▸ What to produce: The entries below hold a line with "Select the 综合分数 row label" and a line with "This screenshot has height=1292, width=2488.". Return those lines and all that lie between them, exactly and only.
### Data section
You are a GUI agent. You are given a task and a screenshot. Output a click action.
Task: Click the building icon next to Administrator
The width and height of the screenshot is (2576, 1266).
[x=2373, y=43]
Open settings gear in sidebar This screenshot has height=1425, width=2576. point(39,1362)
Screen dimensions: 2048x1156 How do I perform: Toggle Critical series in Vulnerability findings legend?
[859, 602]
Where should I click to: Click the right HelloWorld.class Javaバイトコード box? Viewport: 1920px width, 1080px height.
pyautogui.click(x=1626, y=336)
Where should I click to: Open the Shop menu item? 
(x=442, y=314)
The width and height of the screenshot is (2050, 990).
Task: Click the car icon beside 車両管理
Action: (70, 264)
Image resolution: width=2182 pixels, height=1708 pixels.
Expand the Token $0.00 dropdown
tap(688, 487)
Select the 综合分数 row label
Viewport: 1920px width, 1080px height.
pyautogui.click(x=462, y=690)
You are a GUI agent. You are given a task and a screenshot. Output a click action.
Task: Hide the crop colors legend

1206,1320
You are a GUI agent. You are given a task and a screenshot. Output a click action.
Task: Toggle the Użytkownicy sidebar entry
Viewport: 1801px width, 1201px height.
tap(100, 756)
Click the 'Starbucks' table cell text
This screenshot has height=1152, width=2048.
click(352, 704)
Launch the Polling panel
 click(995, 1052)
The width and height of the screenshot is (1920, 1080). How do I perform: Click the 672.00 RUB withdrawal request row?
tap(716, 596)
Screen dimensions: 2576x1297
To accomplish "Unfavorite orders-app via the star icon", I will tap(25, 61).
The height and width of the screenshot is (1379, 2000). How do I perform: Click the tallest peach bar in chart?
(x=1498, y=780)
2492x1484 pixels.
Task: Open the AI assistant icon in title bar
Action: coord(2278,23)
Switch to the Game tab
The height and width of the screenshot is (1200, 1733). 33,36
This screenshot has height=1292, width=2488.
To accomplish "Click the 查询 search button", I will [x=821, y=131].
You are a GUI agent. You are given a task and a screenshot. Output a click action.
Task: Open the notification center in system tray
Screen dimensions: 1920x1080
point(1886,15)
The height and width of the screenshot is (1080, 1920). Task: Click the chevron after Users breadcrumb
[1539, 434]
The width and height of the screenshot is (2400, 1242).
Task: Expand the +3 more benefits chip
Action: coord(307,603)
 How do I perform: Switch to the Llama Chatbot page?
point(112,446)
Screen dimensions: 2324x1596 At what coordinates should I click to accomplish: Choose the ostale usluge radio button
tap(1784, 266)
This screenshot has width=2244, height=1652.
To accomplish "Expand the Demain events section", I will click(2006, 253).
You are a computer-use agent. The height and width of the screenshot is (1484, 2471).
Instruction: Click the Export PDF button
######
▸ Answer space:
Select the 综合分数 row label
Viewport: 1920px width, 1080px height.
pyautogui.click(x=462, y=690)
You are a GUI agent. You are given a task and a screenshot. Output a click action.
Task: Hide the crop colors legend

1206,1320
You are a GUI agent. You are given a task and a screenshot. Output a click action.
Task: Toggle the Użytkownicy sidebar entry
Viewport: 1801px width, 1201px height.
tap(100, 756)
Click the 'Starbucks' table cell text
This screenshot has height=1152, width=2048.
click(352, 704)
Launch the Polling panel
 click(995, 1052)
The width and height of the screenshot is (1920, 1080). How do I perform: Click the 672.00 RUB withdrawal request row?
tap(716, 596)
Screen dimensions: 2576x1297
To accomplish "Unfavorite orders-app via the star icon", I will tap(25, 61).
The height and width of the screenshot is (1379, 2000). How do I perform: Click the tallest peach bar in chart?
(x=1498, y=780)
2492x1484 pixels.
Task: Open the AI assistant icon in title bar
Action: coord(2278,23)
Switch to the Game tab
The height and width of the screenshot is (1200, 1733). 33,36
This screenshot has height=1292, width=2488.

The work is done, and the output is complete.